There exists a subset $\mathcal{P}$ of primes, having positive Dirichlet density and $A<1$ such that for all $w\in \mathcal{P}$ we have $$ \sum_{\mathbf{b}(\text{mod } w)} |\sum_{\substack{t (\text{mod } w)\\ (t,w)=1}} \sum_{\mathbf{x} (\text{mod } w)}e_w(tC(\mathbf{x})+\mathbf{b}.\mathbf{x})|<Aw^{(3n+1)/2} $$ where $\mathbf{b}$ is the vector $(b_1,\ldots b_n)$, $e_q(z)=e^{2 \pi \text{i} z/q}$ and $\mathbf{a}.\mathbf{b}=\sum_{i=1}^n a_i b_i$.

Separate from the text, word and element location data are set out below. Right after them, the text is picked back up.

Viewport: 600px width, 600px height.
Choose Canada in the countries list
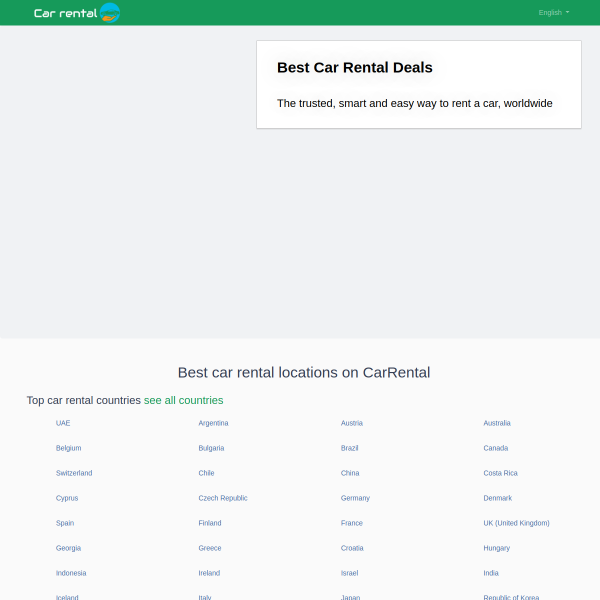pos(496,448)
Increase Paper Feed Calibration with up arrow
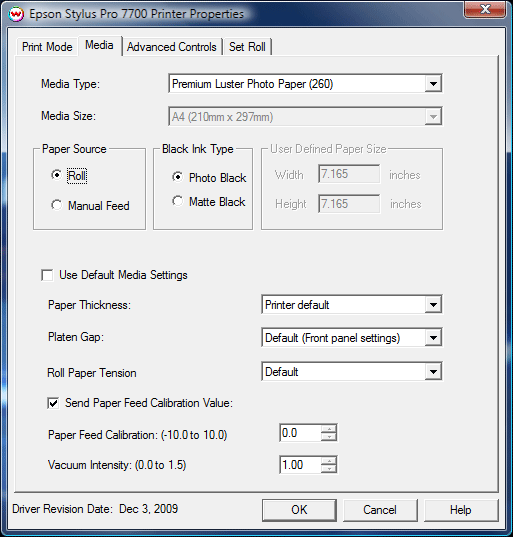 pyautogui.click(x=329, y=429)
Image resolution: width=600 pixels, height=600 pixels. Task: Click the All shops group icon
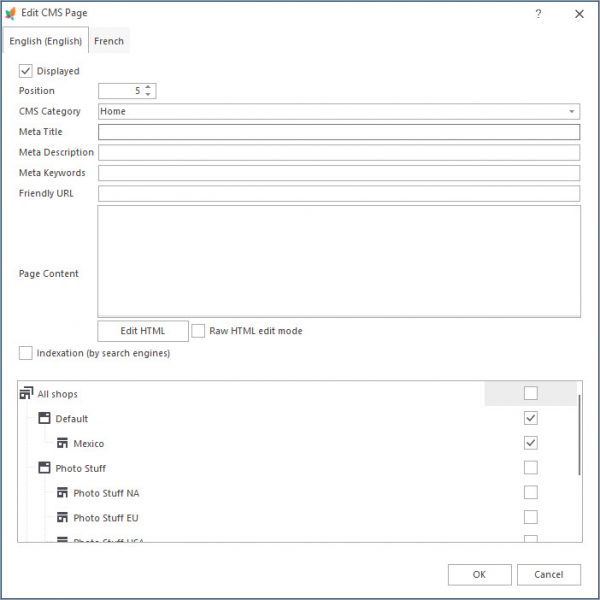point(26,394)
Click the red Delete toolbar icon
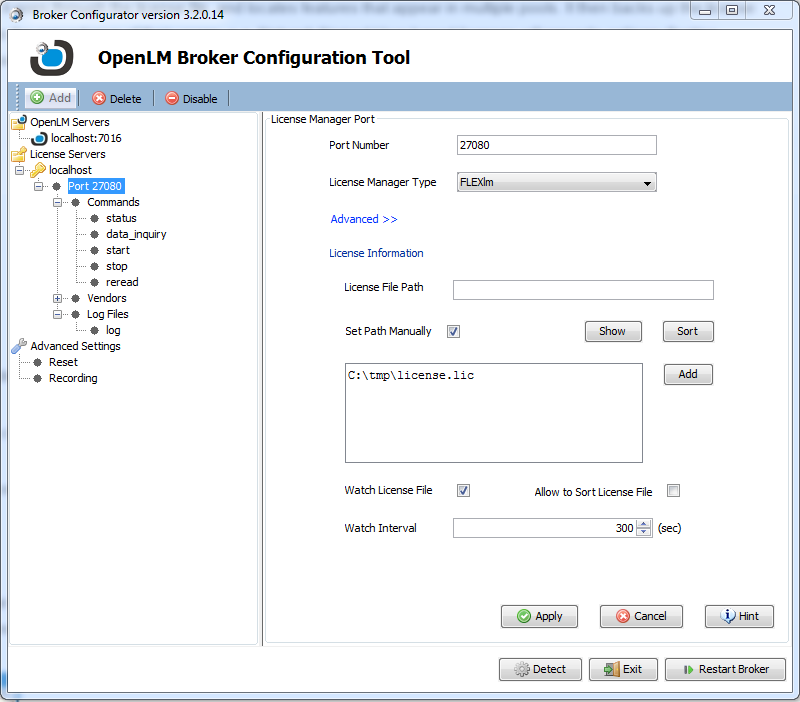This screenshot has height=702, width=800. [x=99, y=98]
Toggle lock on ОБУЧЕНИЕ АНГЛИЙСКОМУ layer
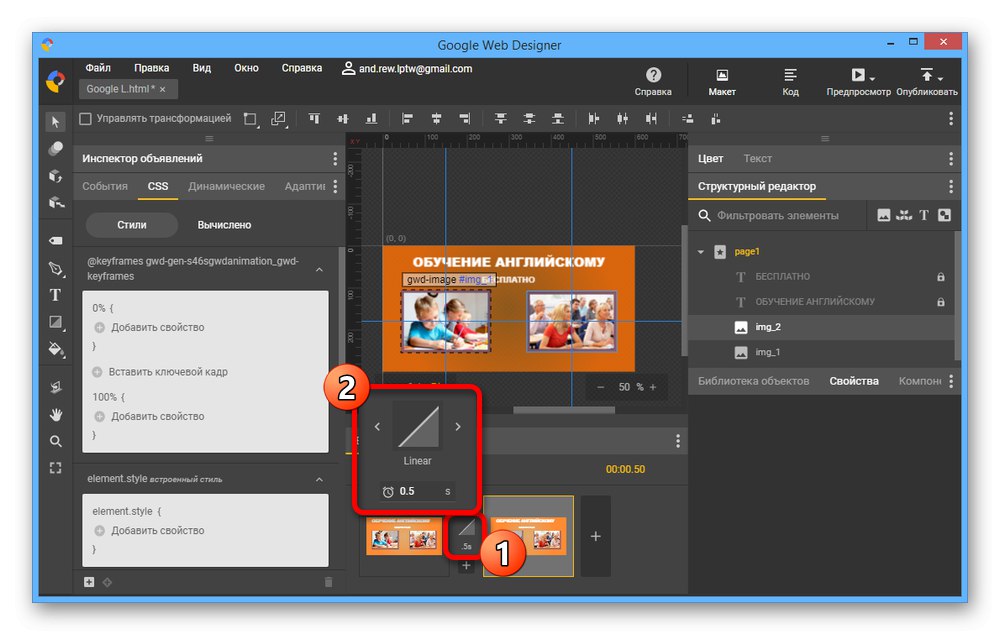 pyautogui.click(x=940, y=302)
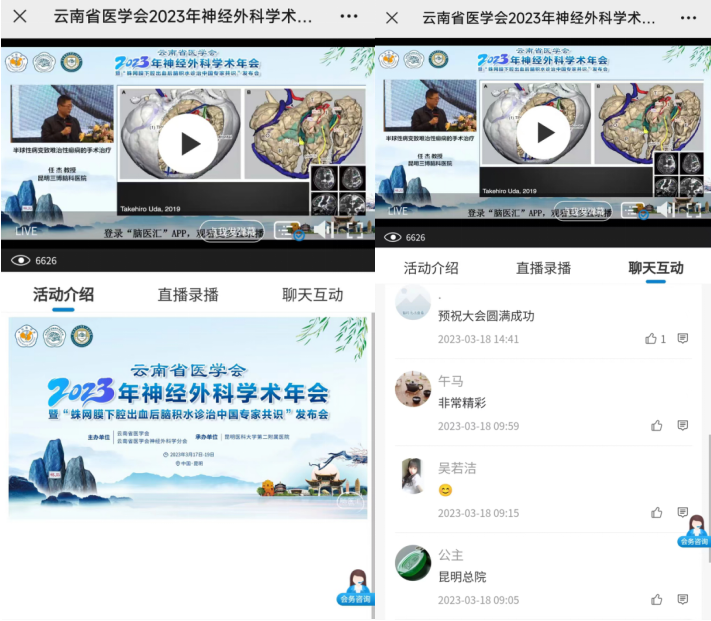Open more options menu on chat page header
The height and width of the screenshot is (621, 711).
[x=686, y=18]
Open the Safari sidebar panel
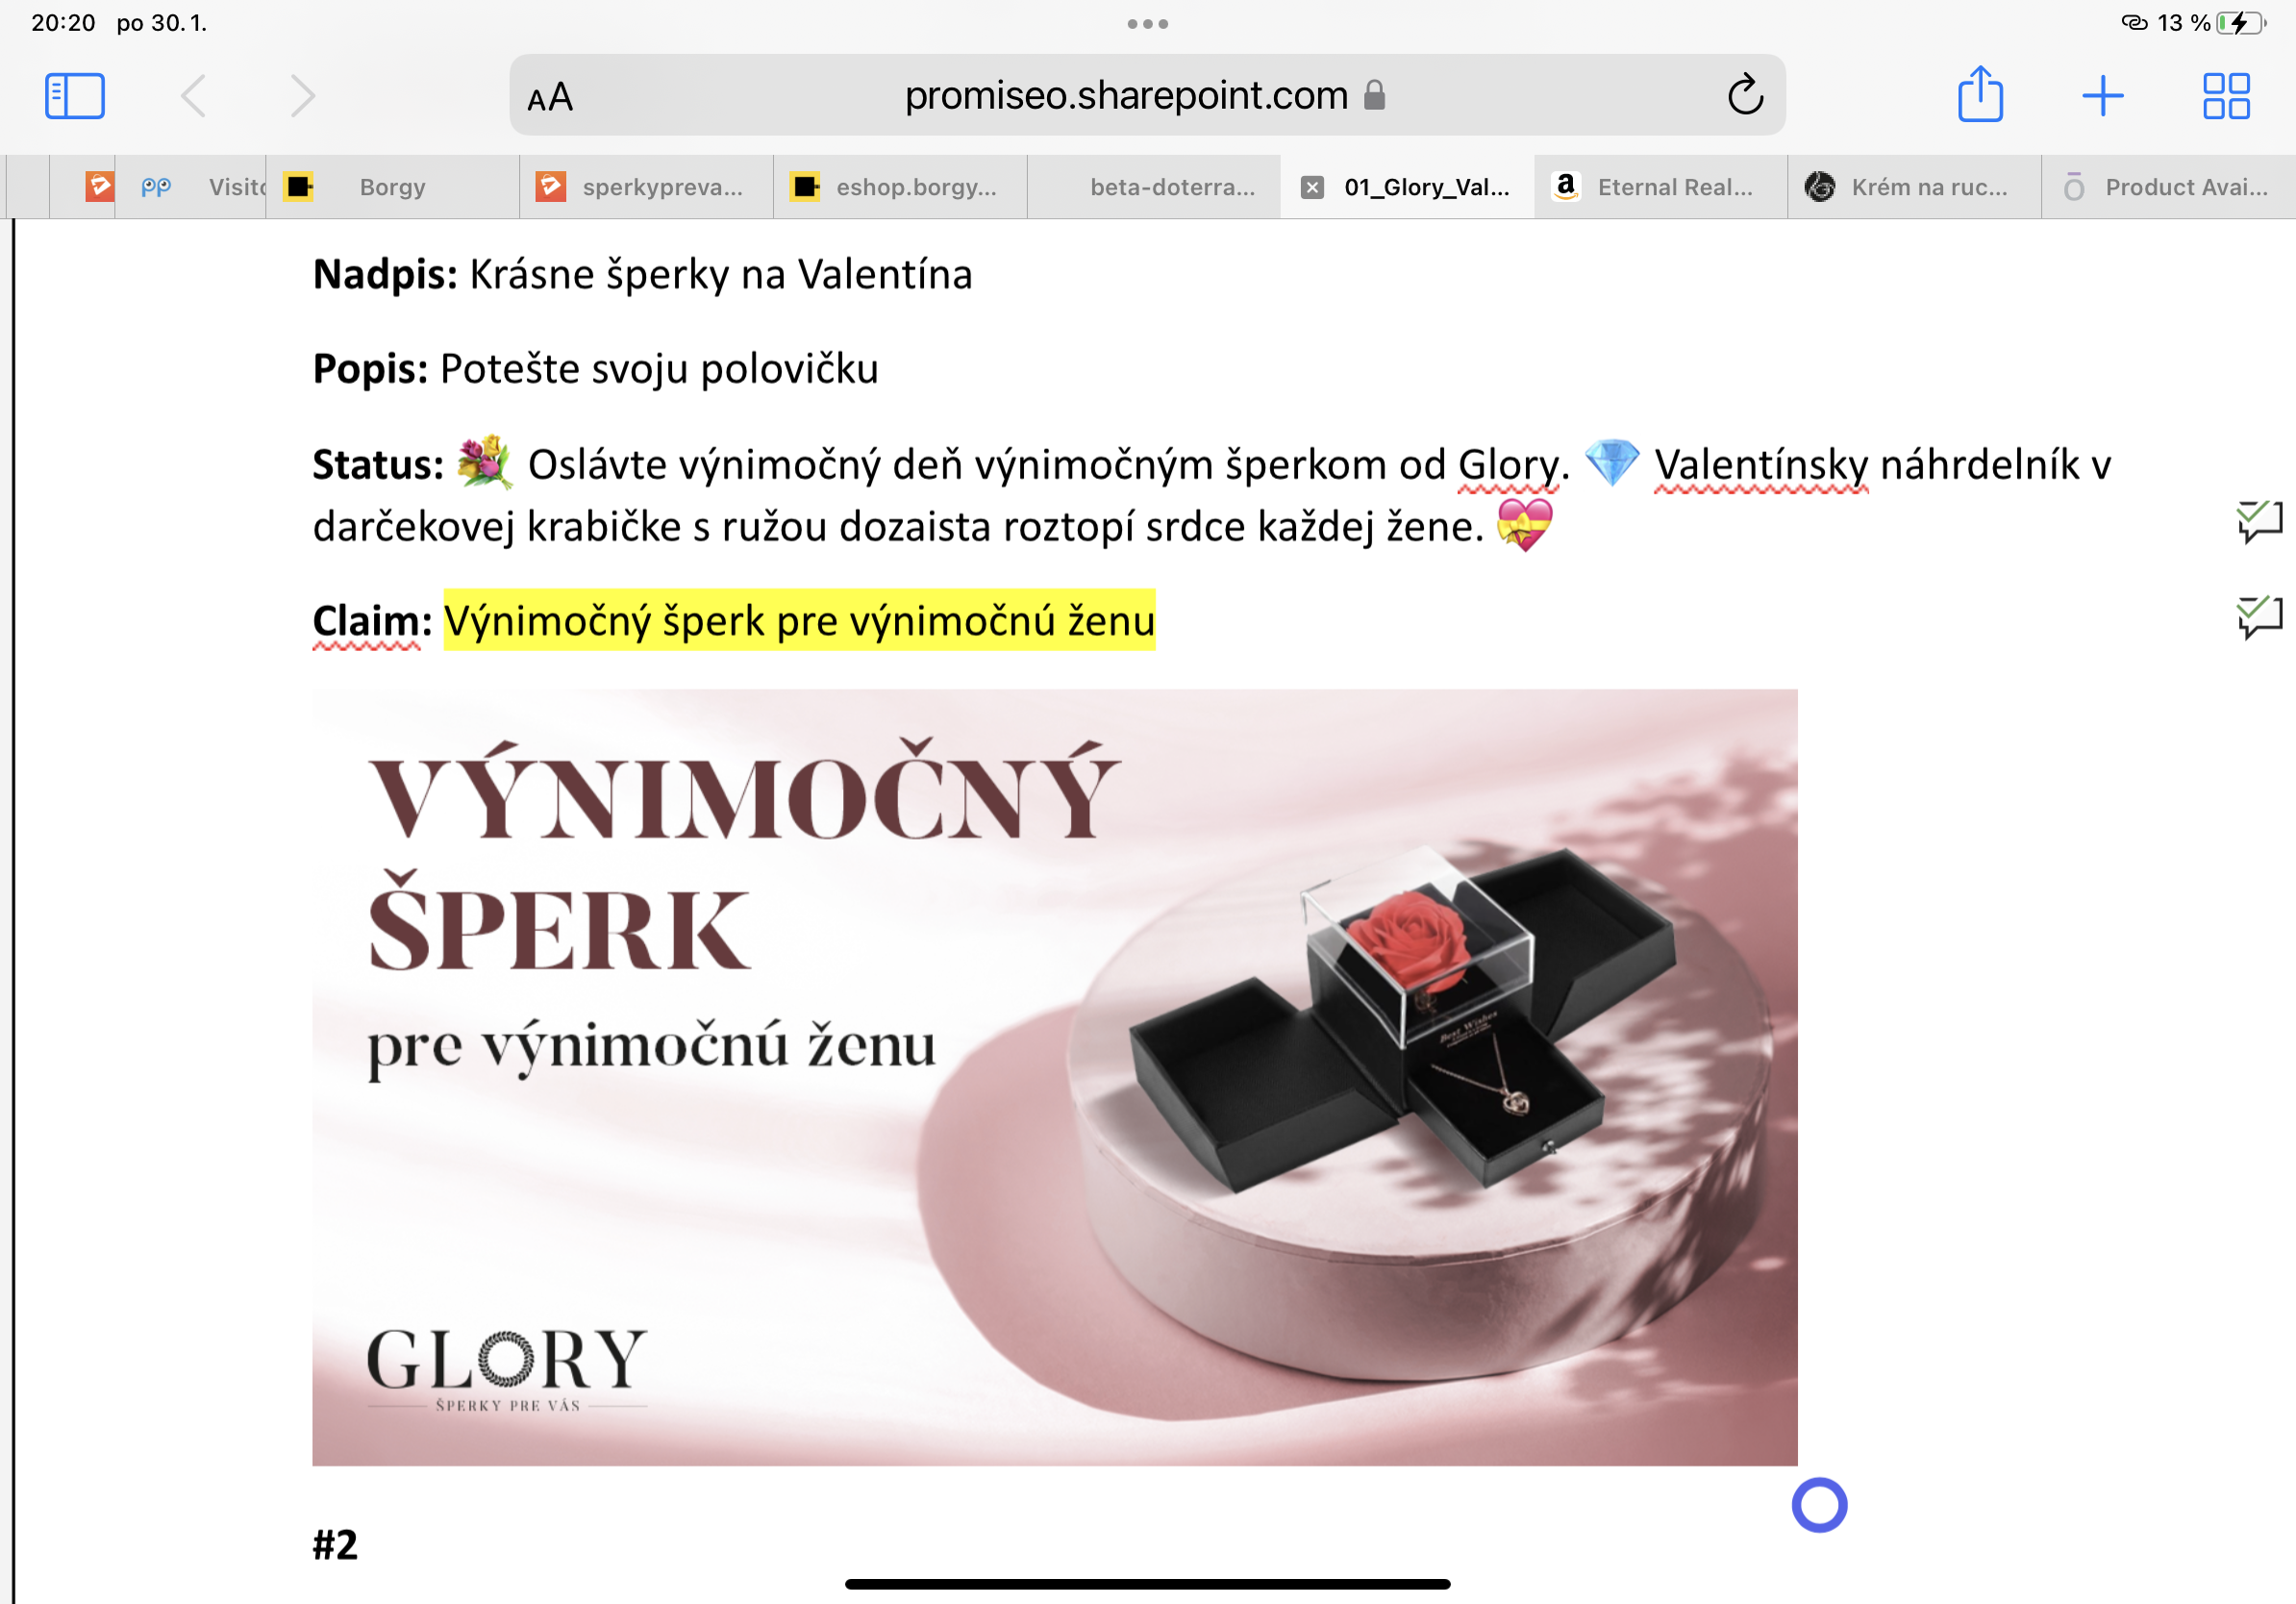 [75, 96]
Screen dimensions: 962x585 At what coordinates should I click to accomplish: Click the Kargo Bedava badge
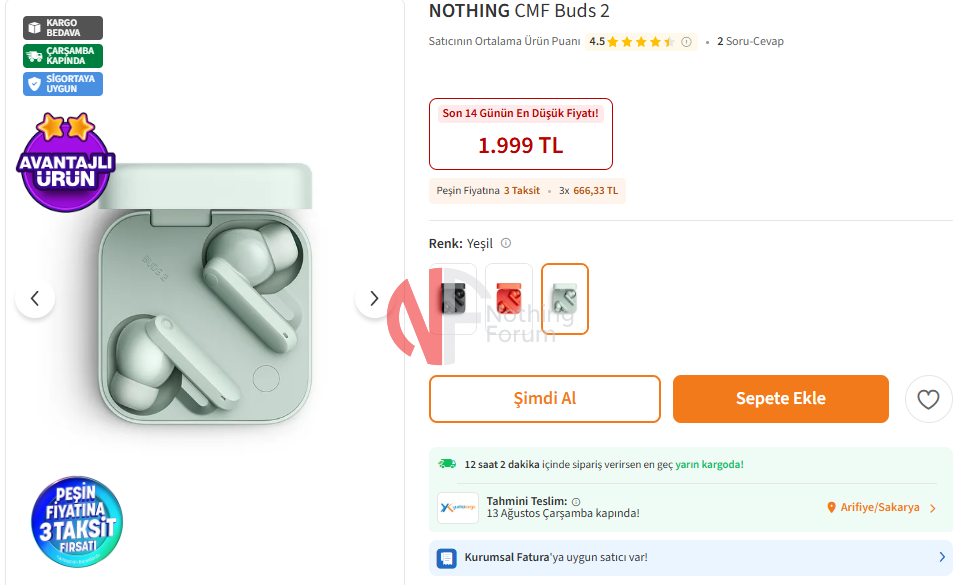pos(62,28)
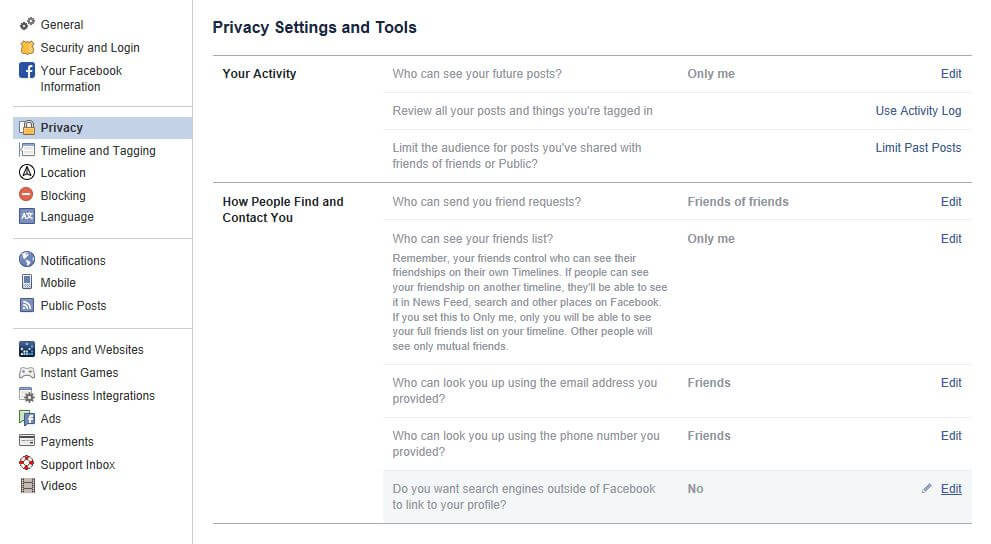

Question: Can we do the same when we twist the innermost sum by $\chi(t)$ for a multiplicative character $\chi$? (I need it only in the case where $\chi$ is the legendre symbol.)

Context: I try to prove the Hasse-Principle for $C(\mathbf{x})=y^2$ and $n=6$. Everything goes through nicely up to the aforementioned problem.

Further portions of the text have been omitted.